In the entries below, find the line with "Signal下载 (235, 8)" and the line with "Signal电脑版与Viber置顶功能对比 (122, 108)". Print those two and everything between them exactly, and nothing else.

## Dataset entries
+ + + + + + +

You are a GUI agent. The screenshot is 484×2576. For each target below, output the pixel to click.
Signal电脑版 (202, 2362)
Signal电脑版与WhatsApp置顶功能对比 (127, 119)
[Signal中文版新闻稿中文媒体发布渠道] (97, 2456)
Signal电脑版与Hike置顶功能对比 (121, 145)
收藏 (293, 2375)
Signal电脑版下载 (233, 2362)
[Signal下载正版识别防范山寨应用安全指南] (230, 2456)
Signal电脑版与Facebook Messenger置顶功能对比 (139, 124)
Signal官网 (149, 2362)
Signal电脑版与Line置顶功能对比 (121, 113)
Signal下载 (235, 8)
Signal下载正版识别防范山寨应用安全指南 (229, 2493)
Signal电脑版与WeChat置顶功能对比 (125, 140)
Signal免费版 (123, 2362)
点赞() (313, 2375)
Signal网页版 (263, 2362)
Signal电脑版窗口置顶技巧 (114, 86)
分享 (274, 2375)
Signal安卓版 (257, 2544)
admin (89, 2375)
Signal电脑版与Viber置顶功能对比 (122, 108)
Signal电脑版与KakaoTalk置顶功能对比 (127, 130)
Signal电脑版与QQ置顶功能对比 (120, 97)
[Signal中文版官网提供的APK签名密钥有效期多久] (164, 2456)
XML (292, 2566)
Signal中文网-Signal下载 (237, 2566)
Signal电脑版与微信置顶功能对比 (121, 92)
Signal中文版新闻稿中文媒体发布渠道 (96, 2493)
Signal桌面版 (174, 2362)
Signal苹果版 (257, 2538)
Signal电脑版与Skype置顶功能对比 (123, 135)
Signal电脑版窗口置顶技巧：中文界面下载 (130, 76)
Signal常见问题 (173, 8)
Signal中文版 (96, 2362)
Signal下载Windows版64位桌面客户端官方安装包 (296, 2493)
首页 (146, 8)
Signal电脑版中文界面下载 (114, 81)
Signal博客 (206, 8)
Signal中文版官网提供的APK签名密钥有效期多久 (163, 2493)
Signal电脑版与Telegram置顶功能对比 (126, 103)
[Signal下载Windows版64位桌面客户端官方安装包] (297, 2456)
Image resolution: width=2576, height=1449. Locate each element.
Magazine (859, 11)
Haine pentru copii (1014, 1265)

+ + + + + + +

## Answer to this exercise
Signal下载 (235, 8)
Signal下载正版识别防范山寨应用安全指南 (229, 2493)
Signal电脑版与WeChat置顶功能对比 (125, 140)
Signal免费版 (123, 2362)
点赞() (313, 2375)
Signal网页版 (263, 2362)
Signal电脑版窗口置顶技巧 (114, 86)
分享 (274, 2375)
Signal安卓版 (257, 2544)
admin (89, 2375)
Signal电脑版与Viber置顶功能对比 (122, 108)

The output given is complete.